● **TASK GOAL**
Copy the records starting at the line containing "This screenshot has height=757, width=1568." and ending at the line containing "pyautogui.click(x=150, y=694)", replacing "visual type" with "chart type" and leaving everything else unchanged. Give back only those lines.

● **INPUT DATA**
------

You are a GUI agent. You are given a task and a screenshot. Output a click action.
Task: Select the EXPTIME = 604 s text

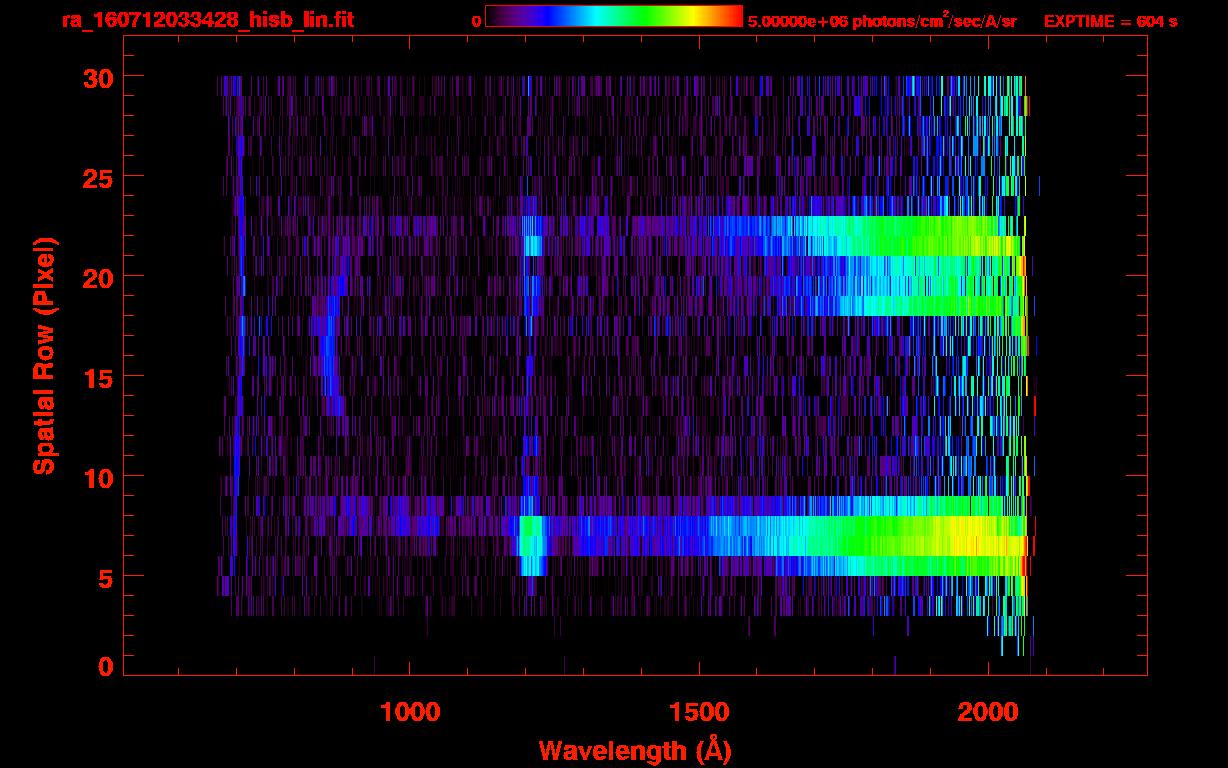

------

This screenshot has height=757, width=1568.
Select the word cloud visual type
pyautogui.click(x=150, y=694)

------

● **RIGHT ANSWER**
This screenshot has height=757, width=1568.
Select the word cloud chart type
pyautogui.click(x=150, y=694)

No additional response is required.